• [WHAT TO WORK ON]
1 > List each distinct spelling under which the abbreviation NT appears in the forum thread, counting plural, possessive, and prefixed forms separately.
2 > Reproduce everything in the forum thread from "## LadyO.W.BernieBro (Sep" down to "a flat iron.", substituting "bookworm" for "nerd" throughout.
3 > Extend the forum thread by writing what follows its final post.

• [PASSAGE]
((
Maybe people who were not originally born as NTs become such by abuse? I've personally been an NT since the day I was born, but I know certain people can take on NT characteristics due to "becoming hard" from their life's circumstances


----------



## LadyO.W.BernieBro (Sep 4, 2010)

No family abuse, fortunately. Bullied a bit in 6-7th grade with one physical incident, because l was nerd.

So, l stopped being a nerd. Kind of.

Oh, and l invested in a flat iron.


----------



## L (Aug 12, 2011)

I doubt all NT's were abused, or if there's any correlation at all. If you get abused while your brain is still developing it can lead you to have a fractured psyche and while it repairs itself it becomes something different than it was before. This could turn non-NT's into NT's as well as NT's into other types as well.
))
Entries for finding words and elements
((
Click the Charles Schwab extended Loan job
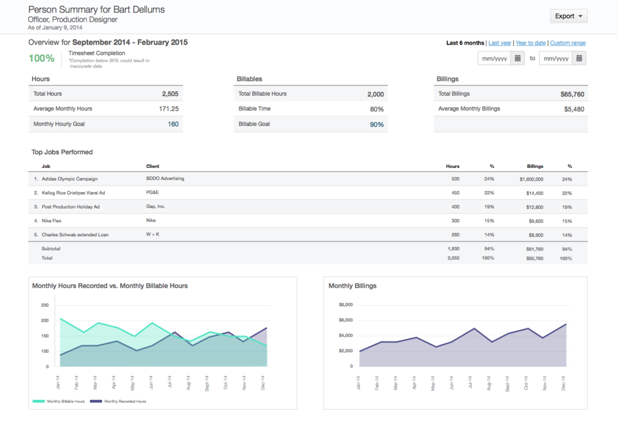 (75, 234)
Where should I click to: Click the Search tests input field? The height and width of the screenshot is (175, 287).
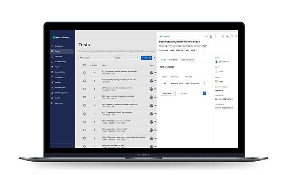96,58
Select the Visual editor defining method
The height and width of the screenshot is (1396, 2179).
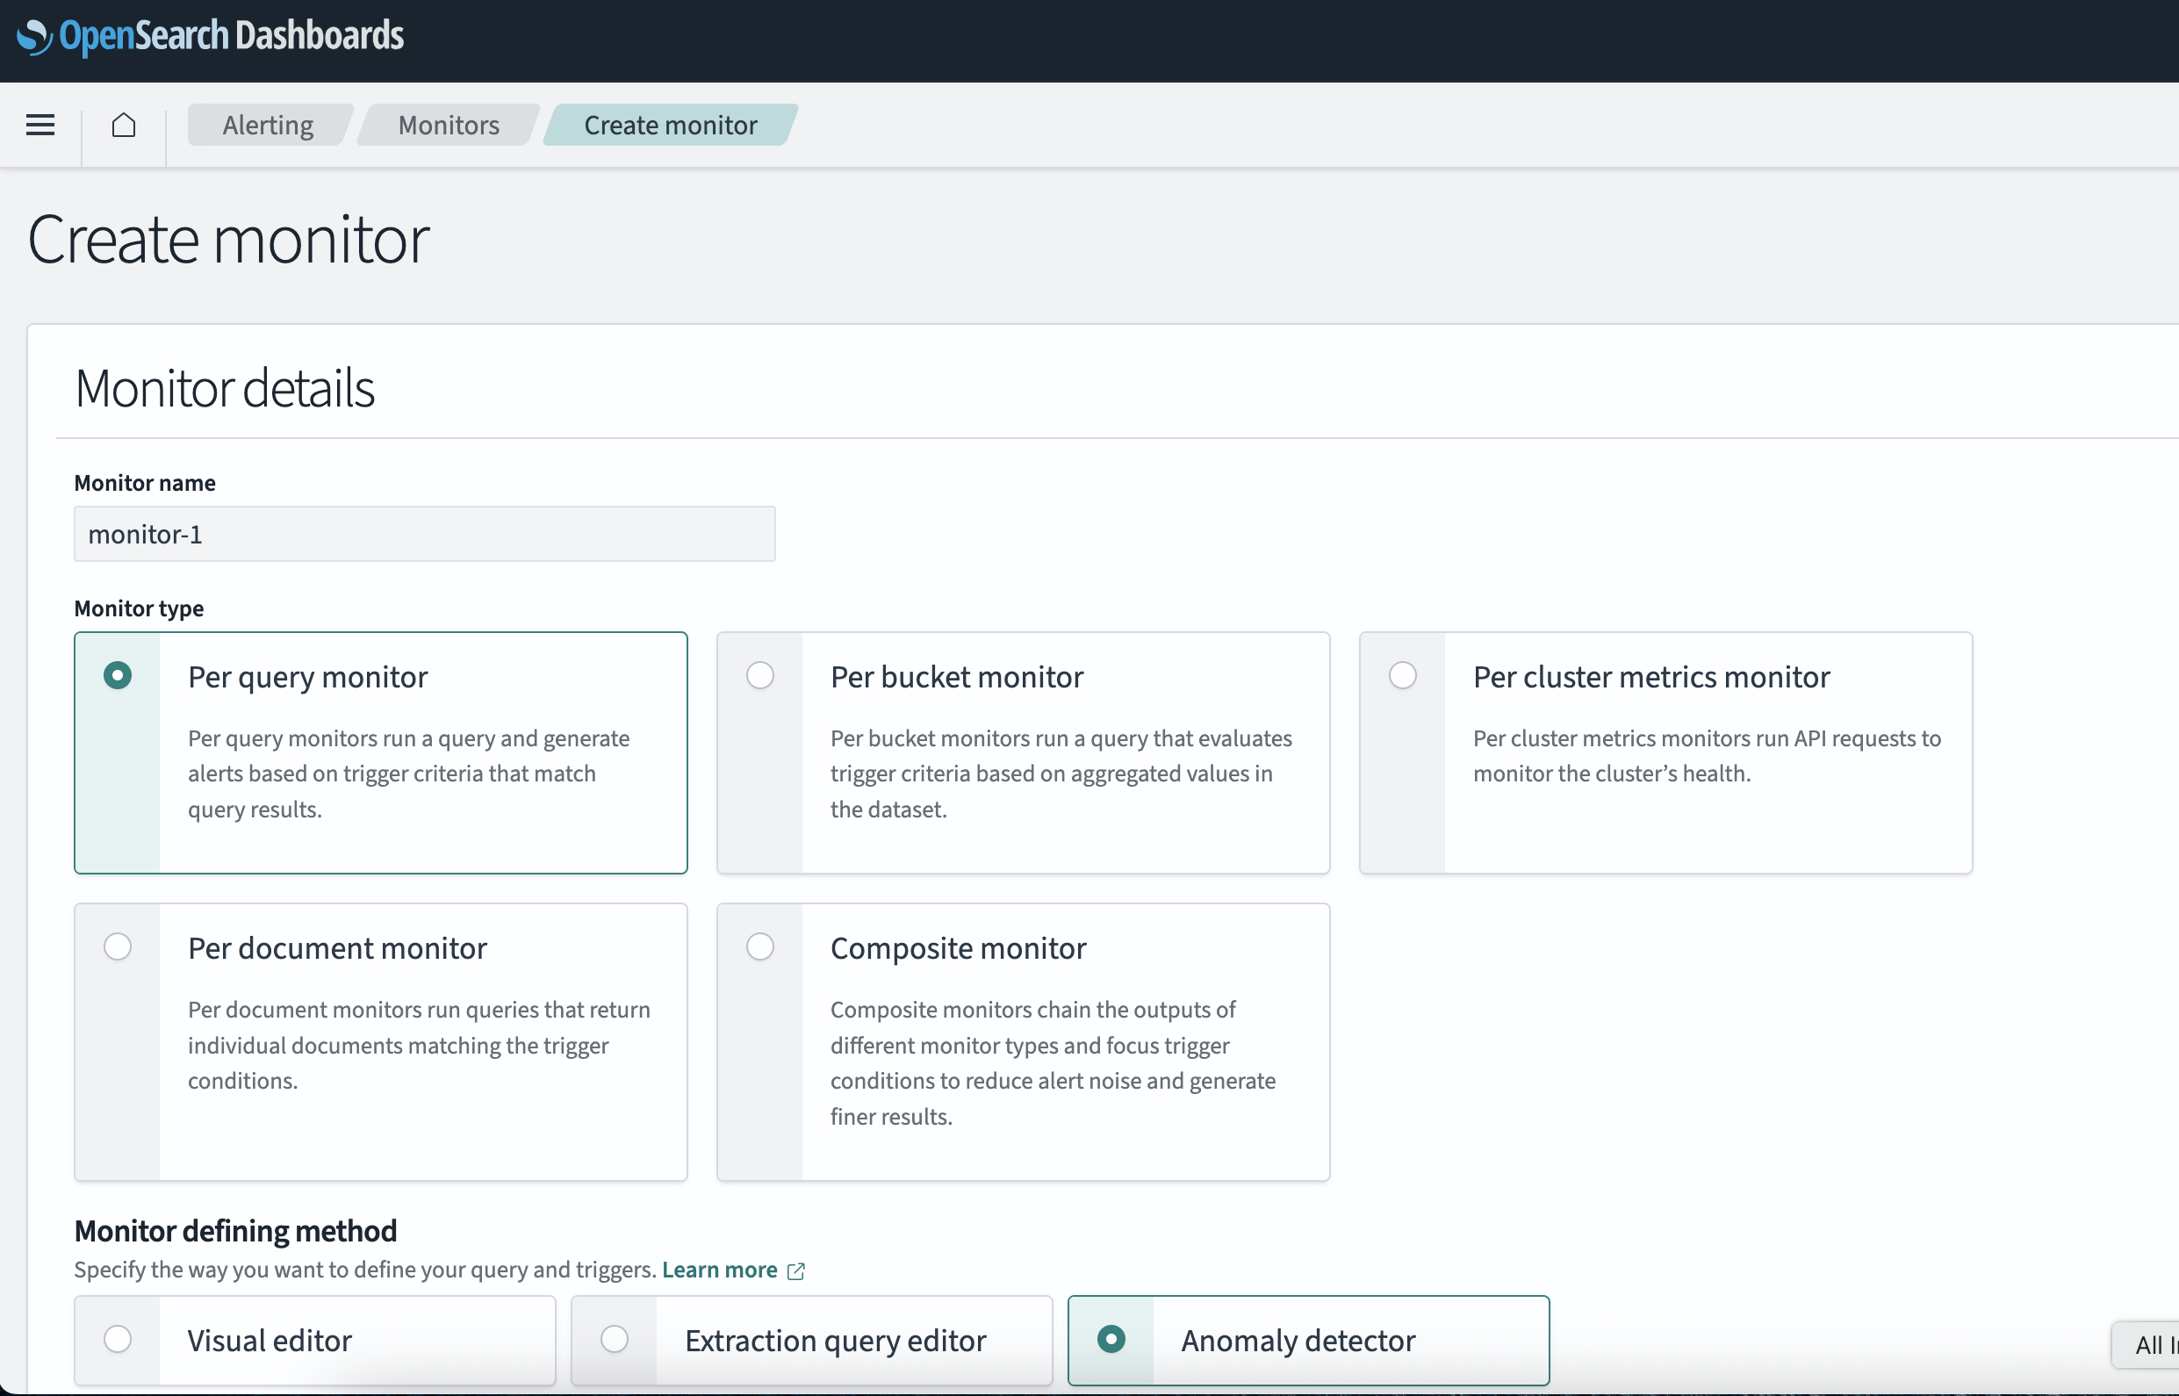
))
• [EXPECTED ANSWERS]
1 > NTs, NT, NT's, non-NT's

2 >
## LadyO.W.BernieBro (Sep 4, 2010)

No family abuse, fortunately. Bullied a bit in 6-7th grade with one physical incident, because l was bookworm.

So, l stopped being a bookworm. Kind of.

Oh, and l invested in a flat iron.

3 >
I had a fairly turbulent childhood and it played a very large role in how I am today, although I do not believe it changed my type. It certainly changed how I think about the world around me and it most definitely played a role in what quirks I have in my personality, but I do not believe it changed the lens in which I see the world through, I do not believe it changed my type.


----------



## absentminded (Dec 3, 2010)

I had an interesting childhood. I spent most of my young adult life caught between an ESFJ mother that I would say was/is highly unhealthy and an INTJ father. It definitely hardened many of my NT traits, but didn't make me an NT by any means.


----------



## TheQuietGuyInTheCorner (Nov 23, 2013)

Interesting thread. I've often wondered about this correlation and thought making a survey to see if there wereany trends worth investigating further. 

There is a good documentary called "absent" that looks at the effects on children raised without father figures being emotionally or physically present (either by choice or circumstance). Some of commentary is a bit presumptuous but overall it's fascinating to think about.


----------



## L (Aug 12, 2011)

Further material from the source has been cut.